Foster looked up. "Curious names these old pubs have," he said. "I suppose in some cases the origins are lost in antiquity."
"Why don't they think up something cheery," I said. "Like 'The Paradise Bar and Grill' or 'The Happy Hour Cafe'. Did you notice the sign hanging outside?"
"No."
"A picture of a skeleton. He's holding one hand up like a Yankee evangelist prophesying doom. You can see it through the window there."
Foster turned and looked out at the weathered sign creaking in the evening wind. He looked at it for a long time. There was a strange look around his eyes.
"What's the matter—?" I started.
Foster ignored me, waved to the proprietor, a short fat countryman. He came over to the table, wiping his hands on his apron.
"A very interesting old building," Foster said. "We've been admiring it. When was it built?"
"Well, sir," the publican said. "This here house is a many a hundred year old. It were built by the monks, they say, from the monastery what used to stand nearby here. It were tore down by the king's men, Henry, that was, what time he drove the papists out."
"That would be Henry the Eighth, I suppose?"
"Aye, it would that. And this house is all that were spared, it being the brewing-house, as the king said were a worthwhile institution, and he laid on a tithe, that two kegs of stout was to be laid by for the king's use each brewing time."
"Very interesting," Foster said. "Is the custom still continued?"
The publican shook his head. "It were ended in my granfer's time, it being that the queen were a tee-totaller."

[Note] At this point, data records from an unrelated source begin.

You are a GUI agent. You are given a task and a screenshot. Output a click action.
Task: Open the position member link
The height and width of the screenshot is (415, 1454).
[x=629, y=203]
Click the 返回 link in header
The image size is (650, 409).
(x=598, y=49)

"How did it acquire the curious name—'the Ancient Sinner'?"
"The tale is," the publican said, "that one day a lay brother of the order were digging about yonder on the plain by the great stones, in search of the Druid's treasure, albeit the Abbott had forbid him to go nigh the heathen ground, and he come on the bones of a man, and being of a kindly turn, he had the thought to give them Christian burial. Now, knowing the Abbott would nae permit it, he set to work to dig a grave by moonlight in holy ground, under the monastery walls. But the Abbott, being wakeful, were abroad and come on the brother a-digging, and when he asked the why of it, the lay brother having visions of penances to burden him for many a day, he ups and tells the Abbott it were a ale cellar he were about digging, and the Abbott, not being without wisdom, clapped him on the back, and went on his way. And so it was the ale-house got built, and blessed by the Abbott, and with it the bones that was laid away under the floor beneath the ale-casks."
"So the ancient sinner is buried under the floor?"
"Aye, so the tale goes, though I've not dug for him meself. But the house has been knowed by the name these four hundred year."
"Where was it you said the lay brother was digging?"
"On the plain yonder, by the Druid's stones, what they call Stonehenge," the publican said. He picked up the empty glasses. "What about another, gentlemen?"
"Certainly," Foster said. He sat quietly across from me, his features composed—but I could see there was tension under the surface calm.
"What's this all about?" I asked softly. "When did you get so interested in local history?"
"Later," Foster murmured. "Keep looking bored."
"That'll be easy," I said. The publican came back, placed heavy glass mugs before us.
"You were telling us about the lay brother finding the bones," Foster said. "You say they were buried in Stonehenge?"
The publican cleared his throat, glanced sideways at Foster.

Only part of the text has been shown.